Department of Computer Science
Room 152
Stony Brook, NY 11794-2424
Arie E. Kaufman is a Distinguished Professor and former Chair of the Department of Computer Science, the Director of the Center of Visual Computing (CVC), the Chief Scientist of the Center of Excellence in Wireless and Information Technology (CEWIT) , and a Distinguished Professor of Radiology at the State University of New York at Stony Brook. (SBU). He joined the faculty at SBU in 1985 and was appointed Chair in 1999. He also held posts at the Hebrew University, Tel-Aviv University, Florida International University, Ben-Gurion University, and Columbia University.
Kaufman has conducted research for over 40 years in visualization, graphics, virtual reality, user interfaces, multimedia, and their applications, especially in biomedicine. He has published extensively totaling in excess of 300 refereed papers, books, and book chapters, more than 250 conference presentations and non-refereed manuscripts, and has been awarded/filed more than 40 patents, most of which have been licensed. He has been a principal/co-principal investigator on more than 100 research grants. His work has been featured in numerous media communications, including Science, New York Times, U.S. News & World Report, Business Week, Wall Street Journal, Saturday Evening Post, PC Week, Good Morning America, Fox TV and Newsday.
Kaufman has made significant research breakthroughs and cutting-edge inventions, including:
- Developing 3D Virtual Colonoscopy, a technique for colon cancer screening that has been licensed, FDA approved, commercialized, and has already saved thousands of lives.
- Developing the Cube hardware architectures for real-time volume rendering, which were licensed and commercialized as the VolumePro PC Board, enabling 3D medical imaging on PCs.
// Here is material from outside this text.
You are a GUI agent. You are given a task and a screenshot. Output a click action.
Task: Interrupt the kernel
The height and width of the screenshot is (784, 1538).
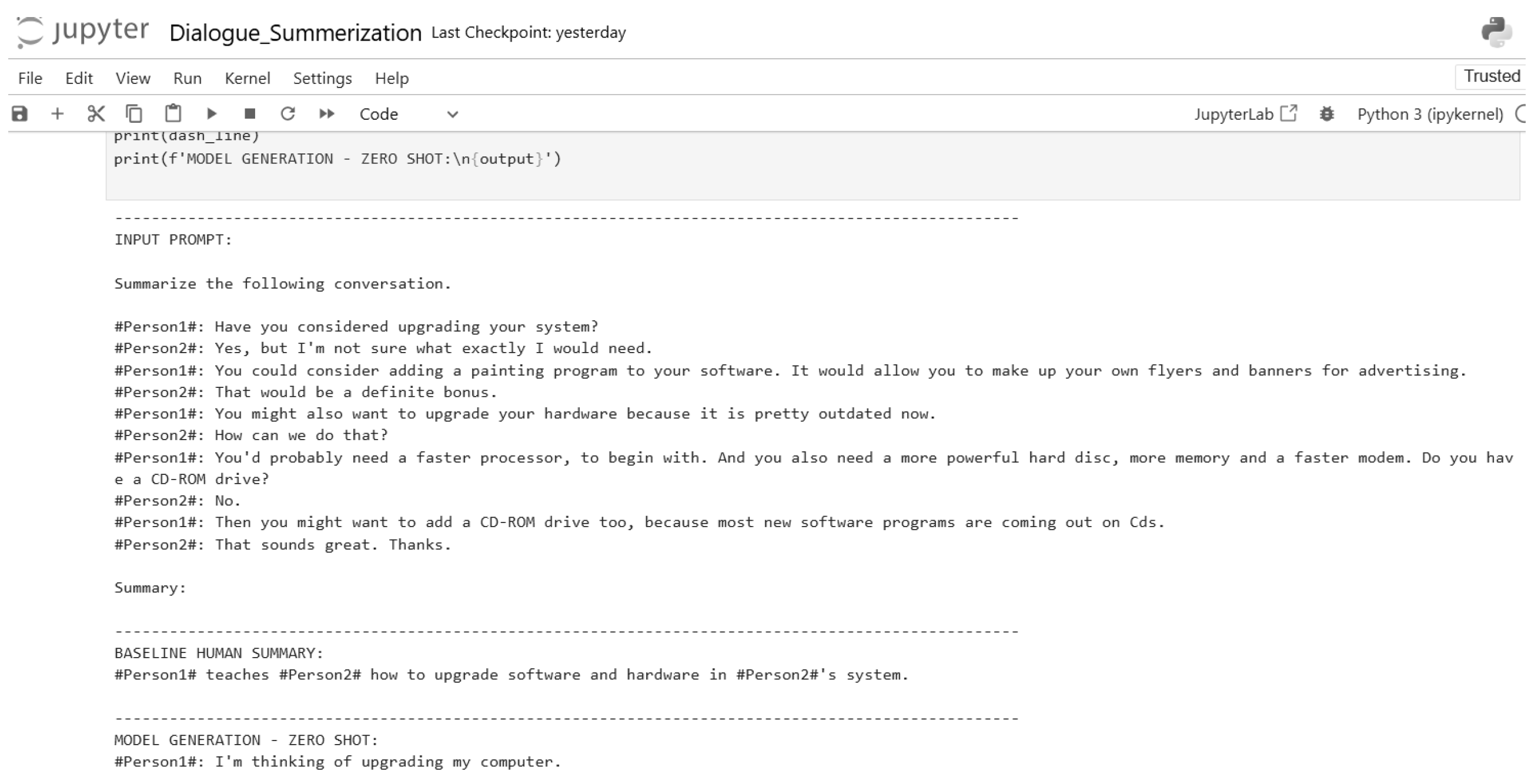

- Developing real-time simulation and visualization of flow, especially for airborne dispersion in rural and urban environments, supporting battlefield training and homeland security. Pioneering the use of Graphics Processing Units (GPUs) and GPU-clusters, especially for accelerating simulation and visualization of flow.
- Developing the Reality Deck, a 1.5 Billion-pixel immersive display which is the largest resolution immersive visualization facility ever built, enabling visual analytics of big data.
- Leading and pioneering the area and technologies of Volume Visualization, enabling the interactive display of 3D data. Compiling the first manuscript on Volume Visualization (1991).
- Developing comprehensive volume visualization software, VolVis, with an installed base of over 5,000. It has been licensed and formed the basis for many of the state-of-the-art volume visualization software.
- Pioneering the area and technologies of Volume Graphics, which were licensed and used in one of the first flight simulators.